[PATCH] arm64: prefetch: Change assembly to be compatible with gcc and clang

Will Deacon will.deacon at arm.com
Mon Apr 24 09:34:47 EDT 2017


On Thu, Apr 20, 2017 at 09:42:07AM +0100, Mark Rutland wrote:
> On Wed, Apr 19, 2017 at 02:22:11PM -0700, Matthias Kaehlcke wrote:
> > clang fails to build with the current code:
> > 
> > arch/arm64/include/asm/processor.h:172:15: error: invalid operand in
> > inline asm: 'prfm pldl1keep, ${0:a}'
> > 
> > Apparently clang does not support the 'a' modifier.
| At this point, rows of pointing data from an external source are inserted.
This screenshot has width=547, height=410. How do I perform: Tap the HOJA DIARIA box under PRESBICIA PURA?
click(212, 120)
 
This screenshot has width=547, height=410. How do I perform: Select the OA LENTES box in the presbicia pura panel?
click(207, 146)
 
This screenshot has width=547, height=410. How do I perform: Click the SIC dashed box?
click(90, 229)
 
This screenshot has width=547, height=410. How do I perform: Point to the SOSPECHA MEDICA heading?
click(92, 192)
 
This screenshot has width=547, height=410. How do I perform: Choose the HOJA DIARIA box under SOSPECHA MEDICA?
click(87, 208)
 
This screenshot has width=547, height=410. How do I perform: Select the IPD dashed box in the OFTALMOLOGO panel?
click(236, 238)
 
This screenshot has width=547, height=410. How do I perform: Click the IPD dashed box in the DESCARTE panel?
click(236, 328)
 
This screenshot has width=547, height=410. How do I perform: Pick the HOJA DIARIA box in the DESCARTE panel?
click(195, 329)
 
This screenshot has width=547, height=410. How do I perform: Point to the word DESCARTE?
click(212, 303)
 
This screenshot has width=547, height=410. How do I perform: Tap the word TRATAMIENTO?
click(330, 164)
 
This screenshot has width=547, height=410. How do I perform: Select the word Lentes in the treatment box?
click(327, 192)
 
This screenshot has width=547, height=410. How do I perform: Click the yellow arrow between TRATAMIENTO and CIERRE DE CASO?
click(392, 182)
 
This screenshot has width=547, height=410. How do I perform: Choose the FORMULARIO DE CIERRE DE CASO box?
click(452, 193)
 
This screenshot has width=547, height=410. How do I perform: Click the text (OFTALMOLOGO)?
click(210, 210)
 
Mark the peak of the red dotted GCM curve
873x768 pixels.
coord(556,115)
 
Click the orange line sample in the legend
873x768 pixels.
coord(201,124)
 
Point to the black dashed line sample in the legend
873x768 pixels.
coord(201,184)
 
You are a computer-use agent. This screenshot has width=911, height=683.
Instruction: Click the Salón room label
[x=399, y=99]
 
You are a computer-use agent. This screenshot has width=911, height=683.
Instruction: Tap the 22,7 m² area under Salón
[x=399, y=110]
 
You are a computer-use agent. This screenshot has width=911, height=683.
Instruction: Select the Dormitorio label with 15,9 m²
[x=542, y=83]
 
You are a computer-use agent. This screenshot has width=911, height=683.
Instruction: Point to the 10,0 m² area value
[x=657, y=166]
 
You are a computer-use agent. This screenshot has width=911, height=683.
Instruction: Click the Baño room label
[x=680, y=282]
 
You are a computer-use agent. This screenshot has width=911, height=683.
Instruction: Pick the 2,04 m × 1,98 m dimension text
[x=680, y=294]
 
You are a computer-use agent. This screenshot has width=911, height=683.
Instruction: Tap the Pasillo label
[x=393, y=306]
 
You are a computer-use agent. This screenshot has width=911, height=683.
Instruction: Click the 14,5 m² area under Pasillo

Change the
> > constraint from 'p' ('An operand that is a valid memory address is
> > allowed') to 'Q' ('A memory address which uses a single base register
> > with no offset'), which works for both gcc and clang.
> 
> It looks like the current %a0 template and p constraint were inherited
> from arch/arm, as they've been there from day one on arm64.
> 
> Looking at the arch/arm history, the "a" operand modifier and "p"
> constraint were introduced in commit:
> 
>   16f719de62809e22 ("[ARM] 5196/1: fix inline asm constraints for preload")
> 
> ... so as to avoid GCC assuming prefetch of a pointer implied it was not
> NULL. Until that point, we'd used no operand modifier and "o"
> constraint.
> 
> It's not clear to me whether "o", "p", and "Q" constraints differ in
> this regard on AArch64, or if the issue regarding NULL is still
> relevant. The GCC docs say the "p" constraint is used for "a valid
> memory address", which does sound like it shouldn't be NULL.
> 
> Otherwise, this does look consistent with what we do elsewhere.

I really don't like using 'Q' here, for two reasons:

1. It means we likely allocate a register where we don't need to, because
   we're going to need to use [Xn] as the addressing mode, which means
   adding any immediate offsets.

2. As you mention, 16f719de62809e22 says that GCC will use this as an
   indication that the address is non-NULL.

We also can't just remove the 'a', because that will result in assembly
failures. I haven't dug into exactly why, but I suspect it's because "p"
can generate a label, which then won't assemble if surrounded by '[]'.